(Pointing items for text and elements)
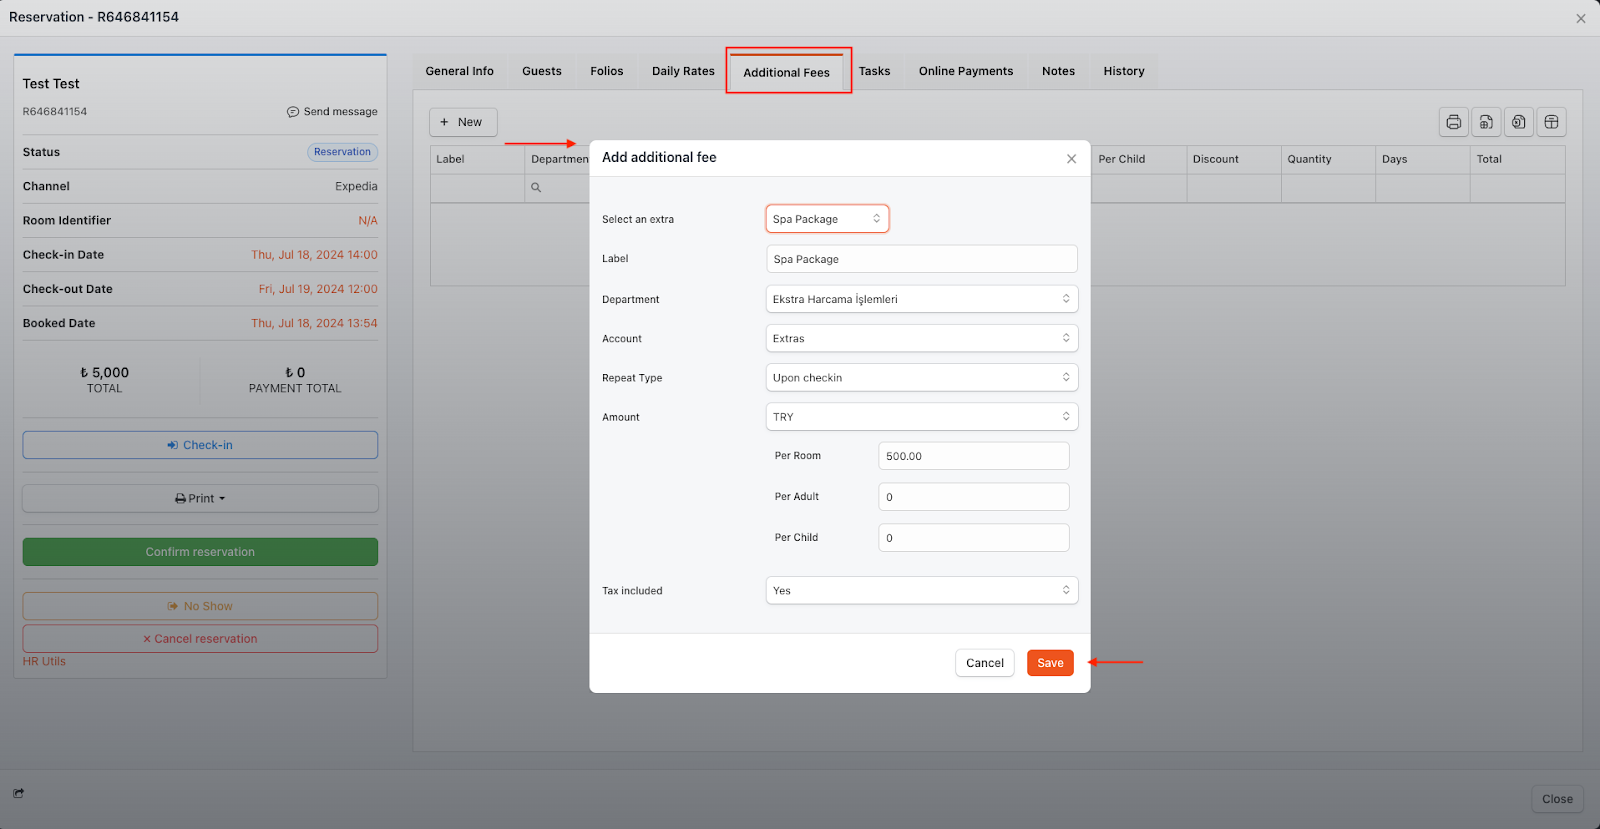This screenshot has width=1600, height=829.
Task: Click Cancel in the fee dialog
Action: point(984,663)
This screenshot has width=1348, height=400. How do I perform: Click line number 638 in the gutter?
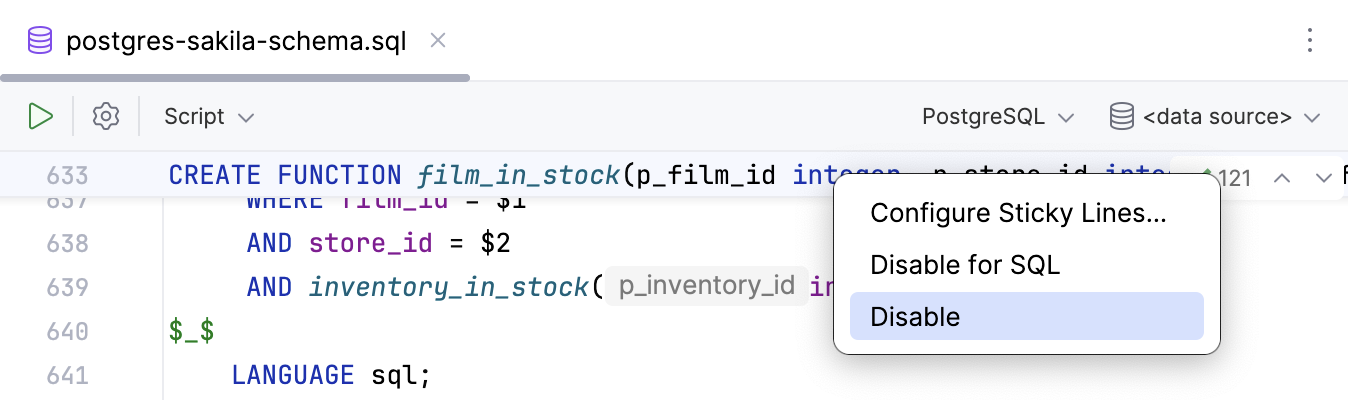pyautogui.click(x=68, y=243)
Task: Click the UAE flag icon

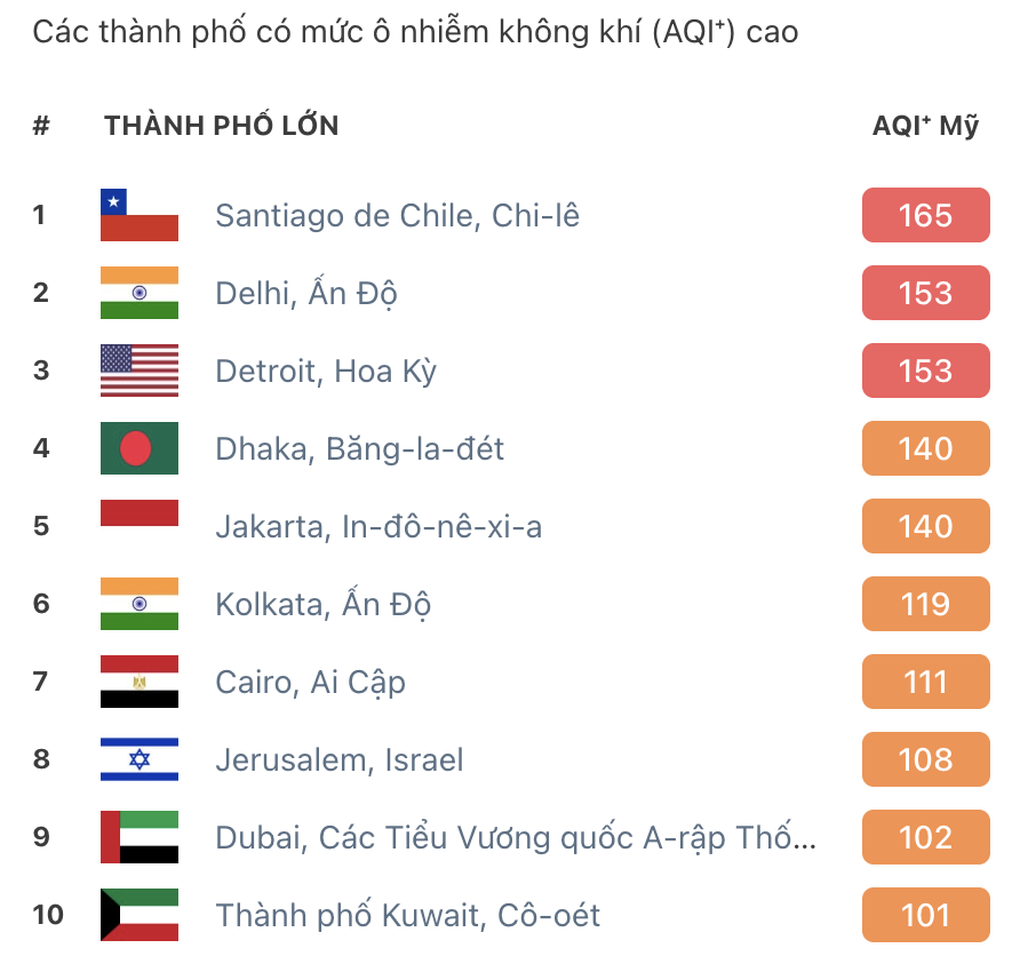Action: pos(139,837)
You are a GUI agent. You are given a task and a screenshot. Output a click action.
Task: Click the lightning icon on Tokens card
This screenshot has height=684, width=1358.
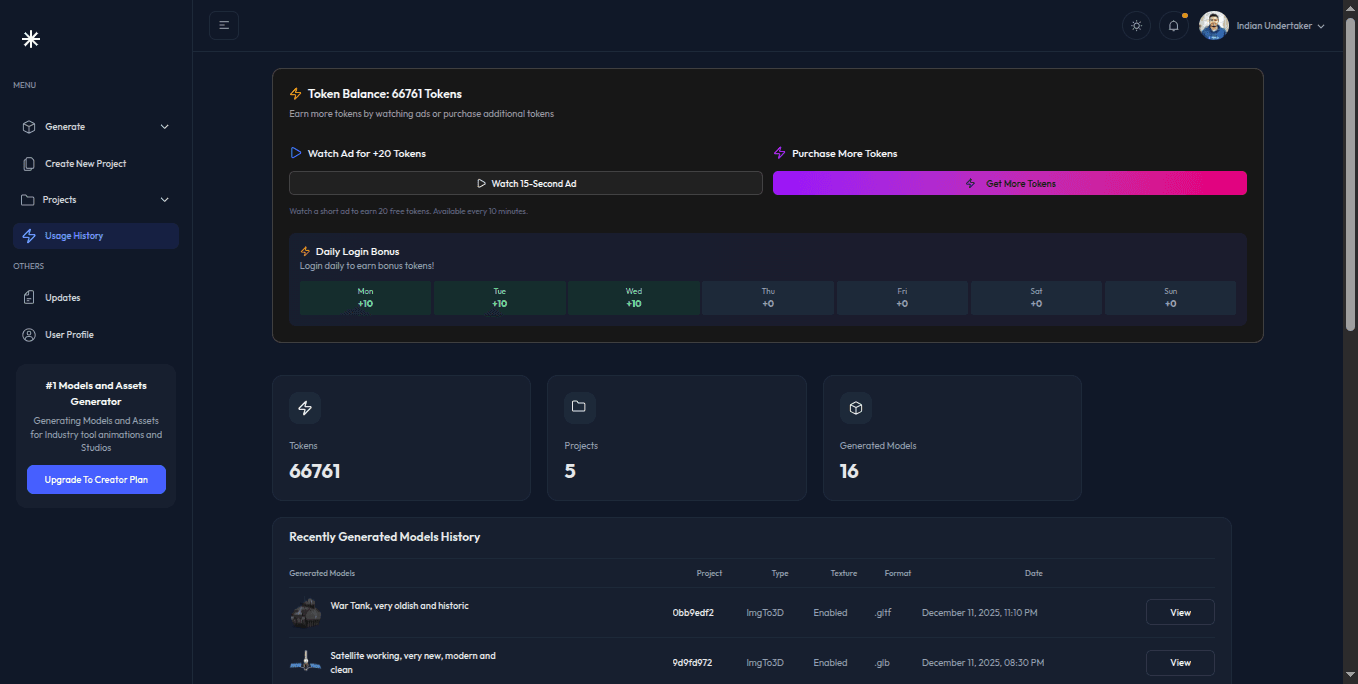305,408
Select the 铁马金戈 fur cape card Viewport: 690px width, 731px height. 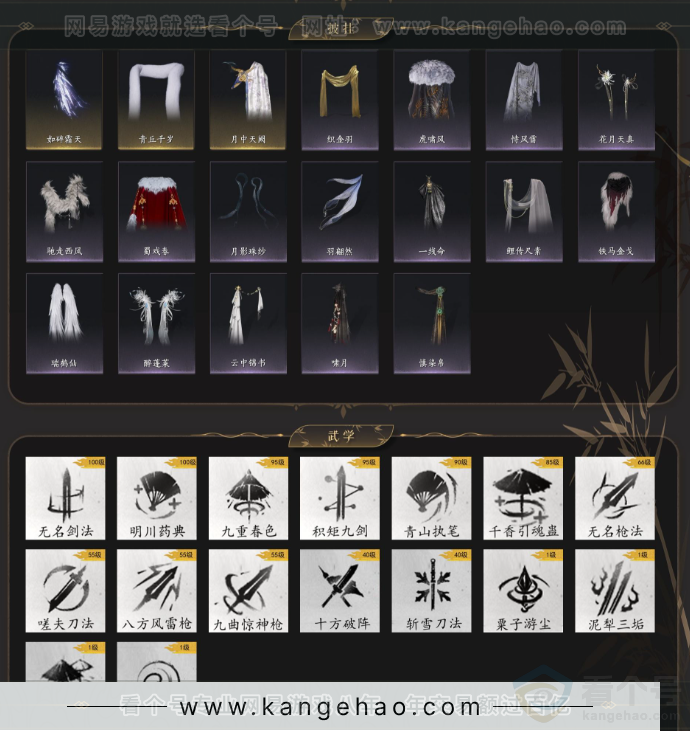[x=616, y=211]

▶ _Set task_: Format the items from the beginning through the line containing "Action: pos(139,837)" as a JSON list of strings, one string per line, skipping blank lines and leaving out the pictures.

▶ _Output of the exercise_:
[
  "This screenshot has width=1600, height=829.",
  "Task: Click Cancel in the fee dialog",
  "Action: point(984,663)",
  "This screenshot has width=1348, height=400. How do I perform: Click line number 638 in the gutter?",
  "pyautogui.click(x=68, y=243)",
  "Task: Click the UAE flag icon",
  "Action: pos(139,837)"
]